Than we have standard crash reporting in the Play Store console to see occurrences - how much users are really affected with a particular crash..

petrnalevka commented 4 years ago

"Especially with this kind of crash?".. this depends, normally we open the email straight away, but if do not manage that we will open the email client at the next app start.. although I do not know which case is this..

But from our thread here and from feedback from users who report that this happens suddenly and they do not observe any other issues with the system .. I think it is really probable that this is a app killing mechanism and at this event the system is in fact in great condition definitely not dying :).

AndroidDeveloperLB commented 4 years ago

@petrnalevka I see. May I ask how much memory the app you work on take normally? Maybe the OS prefers to do it for apps that use a lot of memory.

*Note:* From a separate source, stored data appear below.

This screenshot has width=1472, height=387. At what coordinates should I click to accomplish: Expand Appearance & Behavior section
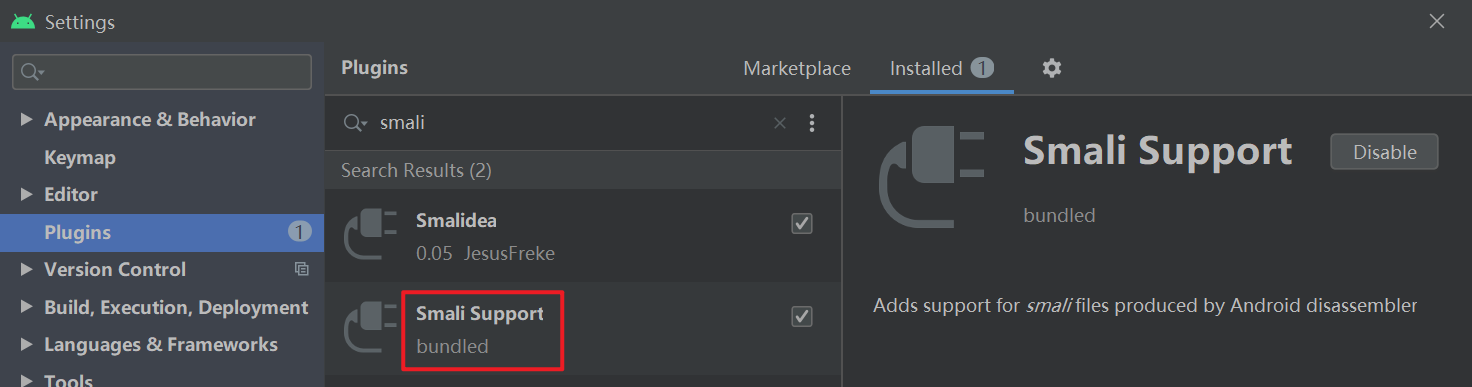click(x=26, y=120)
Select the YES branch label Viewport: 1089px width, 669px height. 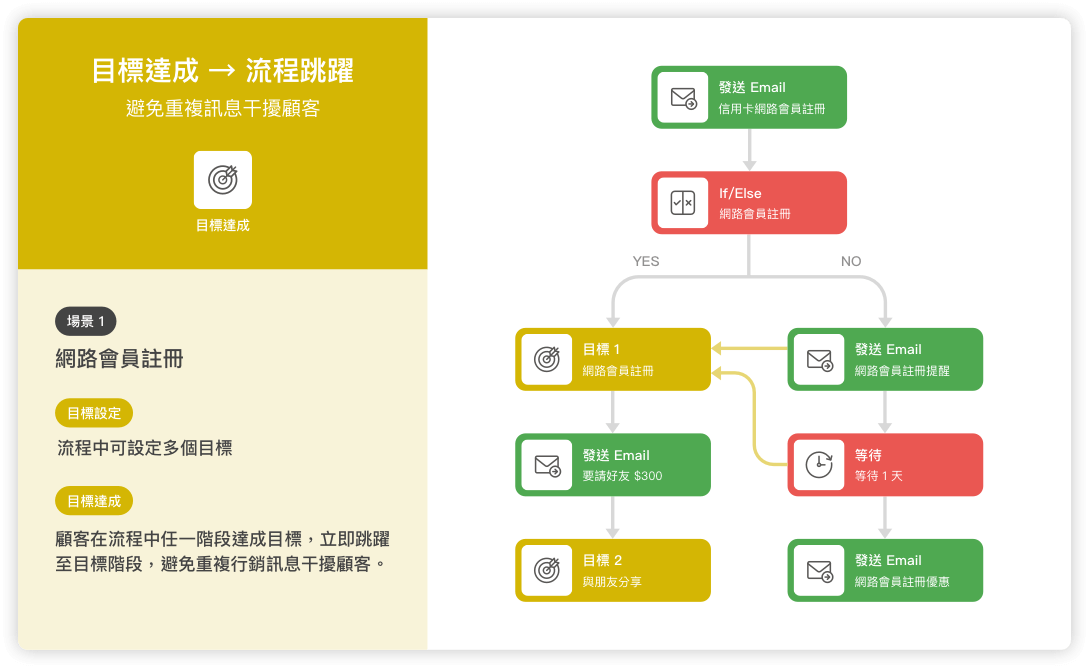646,261
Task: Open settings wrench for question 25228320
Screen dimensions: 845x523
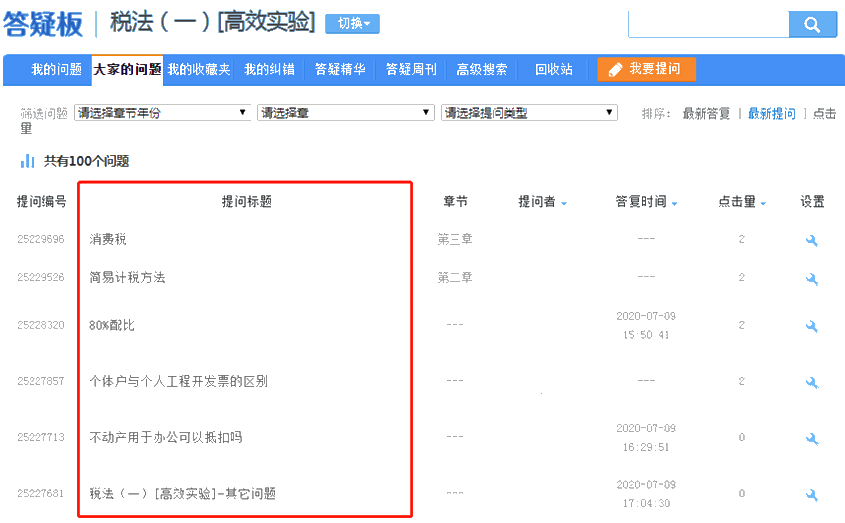Action: click(x=811, y=326)
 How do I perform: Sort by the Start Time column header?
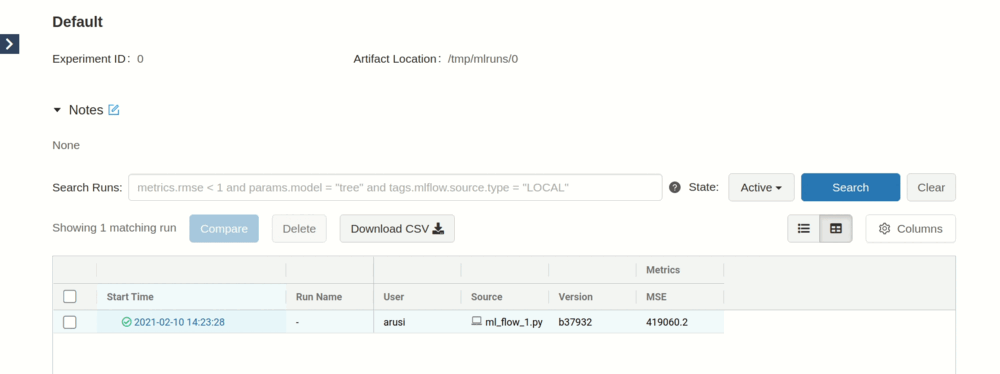[130, 297]
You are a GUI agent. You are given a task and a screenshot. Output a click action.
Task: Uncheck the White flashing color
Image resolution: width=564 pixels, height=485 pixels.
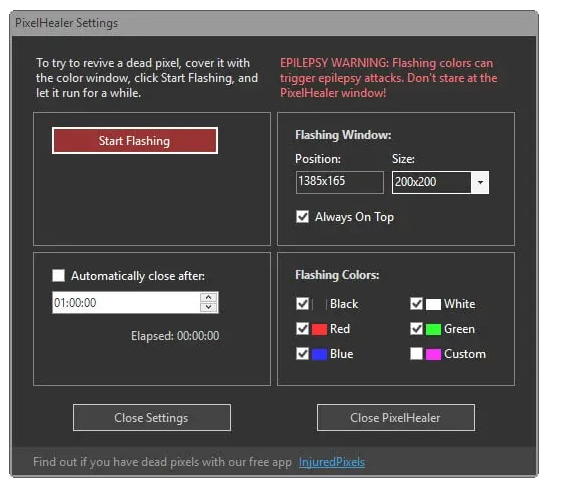[x=416, y=304]
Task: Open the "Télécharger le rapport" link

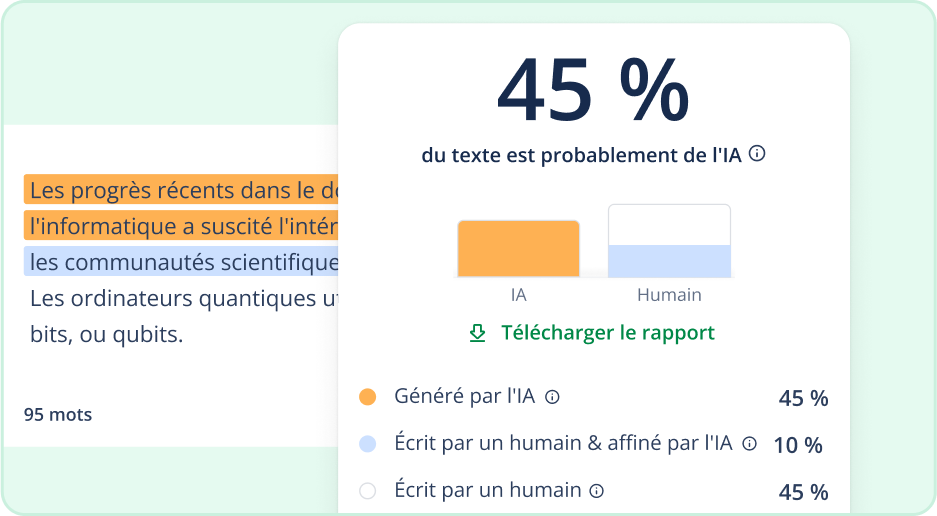Action: point(607,333)
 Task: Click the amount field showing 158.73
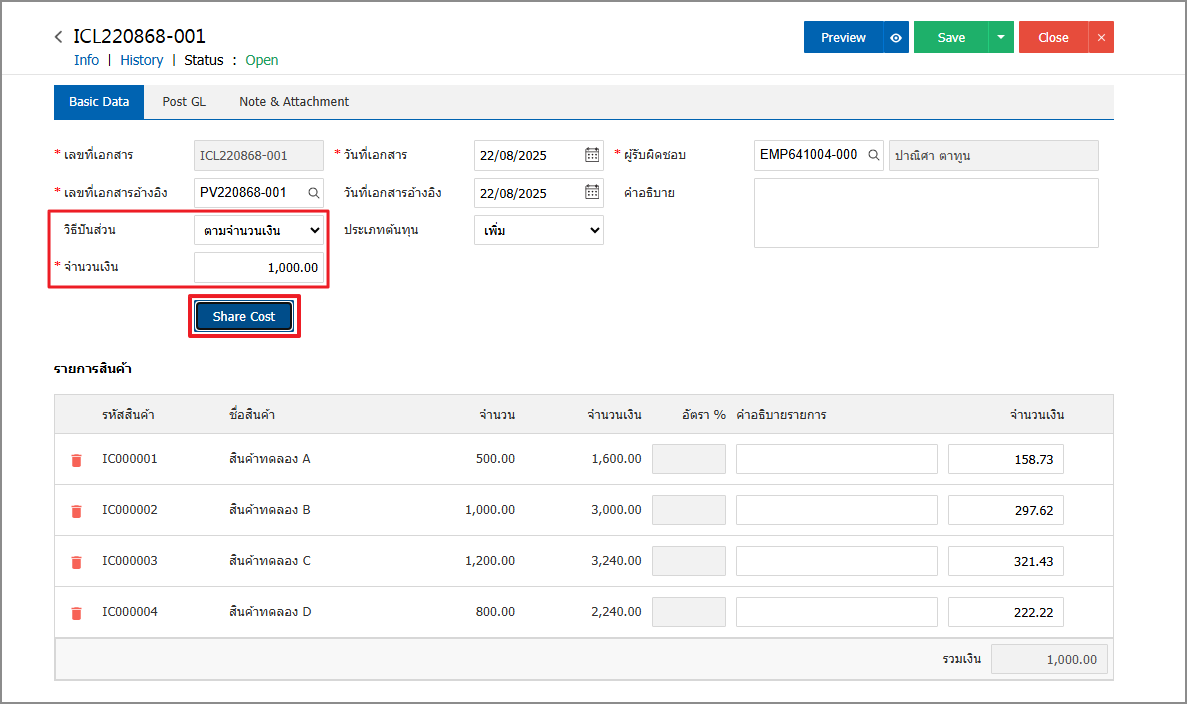coord(1005,459)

According to what I've found (using the "profile app" feature of Android Studio), if you create a new project and run it, it already takes about 60-80MB of RAM on Pixel 4 with Android 11, and adding Admob banners, it will take another ~100MB. Even though I've worked hard on my app to be efficient, for some reason, in total, it takes 300MB. I tried to optimize it further, but it didn't change. I think some of the memory is cached by the OS or other dependencies I use (Firebase etc...), as the graph says it's mostly "native" and also "graphics".

I wonder if moving to native ads will reduce this memory usage, and if it's worth it (fill rate and how much it pays in general compared to banner ads).

petrnalevka commented 4 years ago

If you look at https://dontkillmyapp.com/ at the top vendors there memory isn't the issue IMHO, typically they simply kill any app running for more than ~20 minutes.. I don't know it, but I guess higher memory use will make it more likely to be killed when system runs low on memory which is the normal scenario when the app can get killed..

I expect the 60-80 MB after start up is reserved memory by the VM - so this does not need to be memory the app really physically uses.. also 300 MB may be all the references the app made in that time - but if garbage collected I guess this would drop significantly.. so I guess you should not look at the peaks but rather at the minimum in the chainsaw chart..

Regarding ads I guess you can move them into a separate process..

AndroidDeveloperLB commented 4 years ago

@petrnalevka My app runs more than 20 minutes. As for memory, I tried GC, but it didn't drop much at all. As for ads, I don't think this is possible using the API of Admob. It's within the Activity/Fragment.